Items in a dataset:

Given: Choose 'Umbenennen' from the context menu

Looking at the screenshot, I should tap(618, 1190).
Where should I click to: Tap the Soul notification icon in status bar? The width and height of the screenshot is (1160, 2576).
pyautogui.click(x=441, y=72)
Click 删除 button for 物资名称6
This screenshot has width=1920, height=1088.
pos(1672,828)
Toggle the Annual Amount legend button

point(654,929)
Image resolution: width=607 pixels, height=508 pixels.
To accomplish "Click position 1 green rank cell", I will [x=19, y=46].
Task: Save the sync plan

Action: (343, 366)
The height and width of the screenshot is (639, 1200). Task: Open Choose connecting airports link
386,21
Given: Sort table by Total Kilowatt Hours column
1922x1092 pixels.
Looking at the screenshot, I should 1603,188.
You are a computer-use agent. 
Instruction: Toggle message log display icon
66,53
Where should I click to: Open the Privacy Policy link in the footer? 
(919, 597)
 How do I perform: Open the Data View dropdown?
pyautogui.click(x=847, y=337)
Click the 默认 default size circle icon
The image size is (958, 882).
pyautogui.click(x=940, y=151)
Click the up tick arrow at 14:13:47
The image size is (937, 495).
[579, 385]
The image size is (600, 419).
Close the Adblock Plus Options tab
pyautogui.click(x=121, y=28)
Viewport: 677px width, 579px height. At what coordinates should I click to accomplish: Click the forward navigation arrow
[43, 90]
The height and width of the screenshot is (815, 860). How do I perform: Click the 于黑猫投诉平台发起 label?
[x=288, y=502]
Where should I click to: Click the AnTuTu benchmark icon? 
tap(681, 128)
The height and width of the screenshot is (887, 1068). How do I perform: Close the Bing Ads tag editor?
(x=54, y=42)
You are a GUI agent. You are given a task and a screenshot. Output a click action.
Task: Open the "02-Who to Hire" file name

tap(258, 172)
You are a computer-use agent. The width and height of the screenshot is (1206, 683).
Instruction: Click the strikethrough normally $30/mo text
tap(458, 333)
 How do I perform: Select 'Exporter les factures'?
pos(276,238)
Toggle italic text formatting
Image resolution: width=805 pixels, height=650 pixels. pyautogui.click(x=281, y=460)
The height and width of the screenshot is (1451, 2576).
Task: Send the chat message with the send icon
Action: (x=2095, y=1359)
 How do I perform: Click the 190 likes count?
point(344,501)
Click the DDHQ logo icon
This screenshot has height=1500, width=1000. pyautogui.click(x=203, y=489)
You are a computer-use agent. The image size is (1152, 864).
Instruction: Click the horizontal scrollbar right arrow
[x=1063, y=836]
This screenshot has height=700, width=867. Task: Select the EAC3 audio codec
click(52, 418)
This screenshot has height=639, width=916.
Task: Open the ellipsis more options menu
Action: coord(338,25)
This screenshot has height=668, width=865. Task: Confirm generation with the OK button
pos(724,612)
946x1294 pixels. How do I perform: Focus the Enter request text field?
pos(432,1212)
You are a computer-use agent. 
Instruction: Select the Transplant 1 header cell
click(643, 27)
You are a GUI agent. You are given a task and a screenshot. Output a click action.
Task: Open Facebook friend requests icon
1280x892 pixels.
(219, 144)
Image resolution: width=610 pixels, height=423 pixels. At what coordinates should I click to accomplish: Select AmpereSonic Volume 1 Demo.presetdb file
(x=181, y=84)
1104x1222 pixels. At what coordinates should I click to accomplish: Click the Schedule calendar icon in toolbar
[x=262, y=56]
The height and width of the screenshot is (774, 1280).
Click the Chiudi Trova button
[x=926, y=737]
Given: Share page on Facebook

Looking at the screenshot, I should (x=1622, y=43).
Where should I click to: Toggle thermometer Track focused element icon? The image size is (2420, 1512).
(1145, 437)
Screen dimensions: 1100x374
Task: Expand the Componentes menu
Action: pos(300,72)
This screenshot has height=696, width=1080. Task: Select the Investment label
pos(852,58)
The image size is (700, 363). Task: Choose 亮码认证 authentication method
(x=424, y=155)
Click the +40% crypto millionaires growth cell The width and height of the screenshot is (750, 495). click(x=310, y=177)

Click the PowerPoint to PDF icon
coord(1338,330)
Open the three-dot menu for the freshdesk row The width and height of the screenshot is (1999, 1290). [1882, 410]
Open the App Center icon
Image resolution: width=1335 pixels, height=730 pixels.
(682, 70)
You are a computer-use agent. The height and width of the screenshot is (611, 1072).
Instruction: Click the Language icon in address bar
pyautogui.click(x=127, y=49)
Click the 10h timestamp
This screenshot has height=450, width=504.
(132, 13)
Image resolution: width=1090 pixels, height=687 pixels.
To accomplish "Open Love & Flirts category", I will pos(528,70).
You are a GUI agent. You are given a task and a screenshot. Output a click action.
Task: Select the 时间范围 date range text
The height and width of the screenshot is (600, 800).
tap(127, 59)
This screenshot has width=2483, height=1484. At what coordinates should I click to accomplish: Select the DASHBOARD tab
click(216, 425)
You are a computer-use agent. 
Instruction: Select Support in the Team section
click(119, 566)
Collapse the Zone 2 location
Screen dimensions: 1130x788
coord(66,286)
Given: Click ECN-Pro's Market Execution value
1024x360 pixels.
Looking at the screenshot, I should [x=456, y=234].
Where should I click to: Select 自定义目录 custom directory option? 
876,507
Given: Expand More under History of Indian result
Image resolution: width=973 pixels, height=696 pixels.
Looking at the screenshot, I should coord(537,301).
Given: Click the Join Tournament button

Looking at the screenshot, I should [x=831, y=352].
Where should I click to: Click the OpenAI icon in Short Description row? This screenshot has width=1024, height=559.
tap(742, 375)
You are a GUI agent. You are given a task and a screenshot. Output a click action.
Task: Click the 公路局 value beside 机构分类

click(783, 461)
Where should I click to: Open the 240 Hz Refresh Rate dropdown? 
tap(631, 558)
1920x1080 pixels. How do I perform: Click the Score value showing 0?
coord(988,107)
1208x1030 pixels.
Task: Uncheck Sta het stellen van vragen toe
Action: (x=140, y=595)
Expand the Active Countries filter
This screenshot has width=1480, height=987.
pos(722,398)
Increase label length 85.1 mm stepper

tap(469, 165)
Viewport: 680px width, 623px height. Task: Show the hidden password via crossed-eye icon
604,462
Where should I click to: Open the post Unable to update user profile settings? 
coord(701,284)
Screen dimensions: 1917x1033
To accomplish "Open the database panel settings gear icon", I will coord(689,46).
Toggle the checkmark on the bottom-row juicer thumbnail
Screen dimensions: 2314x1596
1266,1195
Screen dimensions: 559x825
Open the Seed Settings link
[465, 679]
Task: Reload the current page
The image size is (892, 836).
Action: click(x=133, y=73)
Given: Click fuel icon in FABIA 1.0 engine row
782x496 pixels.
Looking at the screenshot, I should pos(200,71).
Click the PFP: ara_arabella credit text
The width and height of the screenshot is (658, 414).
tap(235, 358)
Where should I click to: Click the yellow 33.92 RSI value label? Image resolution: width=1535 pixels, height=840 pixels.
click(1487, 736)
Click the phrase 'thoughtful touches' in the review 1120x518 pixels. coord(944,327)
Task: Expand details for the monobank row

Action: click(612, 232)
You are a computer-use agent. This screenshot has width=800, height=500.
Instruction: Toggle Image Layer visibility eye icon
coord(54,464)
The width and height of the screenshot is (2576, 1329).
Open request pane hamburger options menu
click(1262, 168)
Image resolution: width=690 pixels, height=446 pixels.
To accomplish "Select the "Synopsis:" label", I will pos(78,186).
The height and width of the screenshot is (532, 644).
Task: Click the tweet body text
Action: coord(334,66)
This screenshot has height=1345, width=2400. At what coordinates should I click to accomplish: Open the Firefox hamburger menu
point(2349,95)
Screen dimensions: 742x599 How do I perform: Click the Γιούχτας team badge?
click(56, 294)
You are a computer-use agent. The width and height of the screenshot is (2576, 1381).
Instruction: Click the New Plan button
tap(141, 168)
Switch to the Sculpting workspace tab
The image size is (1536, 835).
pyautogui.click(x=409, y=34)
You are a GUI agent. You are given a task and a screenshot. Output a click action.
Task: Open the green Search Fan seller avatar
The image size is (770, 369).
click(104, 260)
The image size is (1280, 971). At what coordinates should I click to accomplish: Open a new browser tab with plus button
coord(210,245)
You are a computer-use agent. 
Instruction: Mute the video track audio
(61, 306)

Job:
Please rewrite the part of the records that opens with the line containing "The height and width of the screenshot is (815, 860)." and closes with the line containing "(x=54, y=42)", changing "benchmark" to "performance" and leaving everything else unchanged.

Response below:
The height and width of the screenshot is (815, 860). How do I perform: Click the 于黑猫投诉平台发起 label?
[x=288, y=502]
Where should I click to: Click the AnTuTu performance icon? 
tap(681, 128)
The height and width of the screenshot is (887, 1068). How do I perform: Close the Bing Ads tag editor?
(x=54, y=42)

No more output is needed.